-- Begin Exercise materials --

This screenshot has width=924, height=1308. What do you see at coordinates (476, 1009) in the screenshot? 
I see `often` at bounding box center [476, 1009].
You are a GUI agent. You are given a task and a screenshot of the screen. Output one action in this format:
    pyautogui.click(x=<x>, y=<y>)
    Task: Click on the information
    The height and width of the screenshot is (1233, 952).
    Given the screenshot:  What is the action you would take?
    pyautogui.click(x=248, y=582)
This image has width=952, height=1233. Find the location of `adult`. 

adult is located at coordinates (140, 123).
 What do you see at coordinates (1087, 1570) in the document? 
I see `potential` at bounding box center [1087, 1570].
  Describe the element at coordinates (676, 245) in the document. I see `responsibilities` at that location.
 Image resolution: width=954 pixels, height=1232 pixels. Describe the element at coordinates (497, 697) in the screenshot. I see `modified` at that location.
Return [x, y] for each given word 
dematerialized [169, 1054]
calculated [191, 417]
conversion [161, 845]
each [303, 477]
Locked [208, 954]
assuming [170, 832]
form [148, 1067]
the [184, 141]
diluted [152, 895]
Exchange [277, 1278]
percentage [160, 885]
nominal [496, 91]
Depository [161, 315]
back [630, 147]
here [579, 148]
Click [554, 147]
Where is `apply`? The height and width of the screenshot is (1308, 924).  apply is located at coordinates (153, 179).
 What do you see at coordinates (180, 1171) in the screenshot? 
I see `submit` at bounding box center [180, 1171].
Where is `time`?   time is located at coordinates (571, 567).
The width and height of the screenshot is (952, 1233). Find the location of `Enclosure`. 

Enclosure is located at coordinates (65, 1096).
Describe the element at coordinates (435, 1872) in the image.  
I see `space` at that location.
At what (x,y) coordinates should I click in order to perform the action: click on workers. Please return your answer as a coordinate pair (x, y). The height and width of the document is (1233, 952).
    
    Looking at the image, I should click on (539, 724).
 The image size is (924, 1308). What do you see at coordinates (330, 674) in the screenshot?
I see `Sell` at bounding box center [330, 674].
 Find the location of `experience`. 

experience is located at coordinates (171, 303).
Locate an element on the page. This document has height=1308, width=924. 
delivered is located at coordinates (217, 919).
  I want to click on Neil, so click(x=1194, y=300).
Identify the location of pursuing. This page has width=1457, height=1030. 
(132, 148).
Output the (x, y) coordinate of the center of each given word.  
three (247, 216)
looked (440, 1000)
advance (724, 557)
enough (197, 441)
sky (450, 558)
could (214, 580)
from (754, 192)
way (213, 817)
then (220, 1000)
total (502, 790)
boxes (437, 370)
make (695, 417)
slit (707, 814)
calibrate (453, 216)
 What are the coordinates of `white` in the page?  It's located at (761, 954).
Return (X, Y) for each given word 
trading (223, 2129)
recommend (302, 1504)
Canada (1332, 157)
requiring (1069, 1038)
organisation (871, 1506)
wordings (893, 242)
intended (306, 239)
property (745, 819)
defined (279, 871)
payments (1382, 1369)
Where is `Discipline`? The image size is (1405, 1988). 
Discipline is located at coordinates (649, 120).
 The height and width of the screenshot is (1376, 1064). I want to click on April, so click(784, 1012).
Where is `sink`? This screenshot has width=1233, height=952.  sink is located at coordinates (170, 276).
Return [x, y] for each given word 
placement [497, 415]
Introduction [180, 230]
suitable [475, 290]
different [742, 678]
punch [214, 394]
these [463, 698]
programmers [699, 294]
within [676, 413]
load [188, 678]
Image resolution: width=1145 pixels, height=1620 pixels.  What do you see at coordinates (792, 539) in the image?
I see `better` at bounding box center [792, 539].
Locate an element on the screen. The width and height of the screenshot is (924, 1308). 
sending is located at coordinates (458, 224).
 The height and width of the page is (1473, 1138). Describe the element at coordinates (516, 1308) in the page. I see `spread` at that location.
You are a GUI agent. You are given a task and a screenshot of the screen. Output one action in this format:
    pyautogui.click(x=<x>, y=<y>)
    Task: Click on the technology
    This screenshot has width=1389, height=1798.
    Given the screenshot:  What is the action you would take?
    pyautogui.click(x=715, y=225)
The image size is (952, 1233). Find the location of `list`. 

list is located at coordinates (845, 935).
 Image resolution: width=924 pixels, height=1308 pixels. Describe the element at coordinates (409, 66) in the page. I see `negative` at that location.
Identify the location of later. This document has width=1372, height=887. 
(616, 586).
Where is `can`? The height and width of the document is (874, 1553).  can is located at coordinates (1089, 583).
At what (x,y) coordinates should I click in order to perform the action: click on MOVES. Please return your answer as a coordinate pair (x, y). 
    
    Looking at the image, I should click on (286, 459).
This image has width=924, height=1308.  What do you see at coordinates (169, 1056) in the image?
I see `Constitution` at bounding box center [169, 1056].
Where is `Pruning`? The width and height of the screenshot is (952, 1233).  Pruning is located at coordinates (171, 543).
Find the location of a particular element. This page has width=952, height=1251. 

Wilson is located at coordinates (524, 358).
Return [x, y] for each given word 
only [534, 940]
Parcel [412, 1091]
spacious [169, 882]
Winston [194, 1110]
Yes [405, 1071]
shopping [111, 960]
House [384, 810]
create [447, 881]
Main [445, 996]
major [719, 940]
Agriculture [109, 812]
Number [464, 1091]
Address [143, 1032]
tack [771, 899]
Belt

-- End Exercise materials --

Write out the lines verbatim, beginning at the line that contains "What do you see at coordinates (1087, 1570)" and stopping after the line that contains "Click [554, 147]".

 What do you see at coordinates (1087, 1570) in the document? 
I see `potential` at bounding box center [1087, 1570].
  Describe the element at coordinates (676, 245) in the document. I see `responsibilities` at that location.
 Image resolution: width=954 pixels, height=1232 pixels. Describe the element at coordinates (497, 697) in the screenshot. I see `modified` at that location.
Return [x, y] for each given word 
dematerialized [169, 1054]
calculated [191, 417]
conversion [161, 845]
each [303, 477]
Locked [208, 954]
assuming [170, 832]
form [148, 1067]
the [184, 141]
diluted [152, 895]
Exchange [277, 1278]
percentage [160, 885]
nominal [496, 91]
Depository [161, 315]
back [630, 147]
here [579, 148]
Click [554, 147]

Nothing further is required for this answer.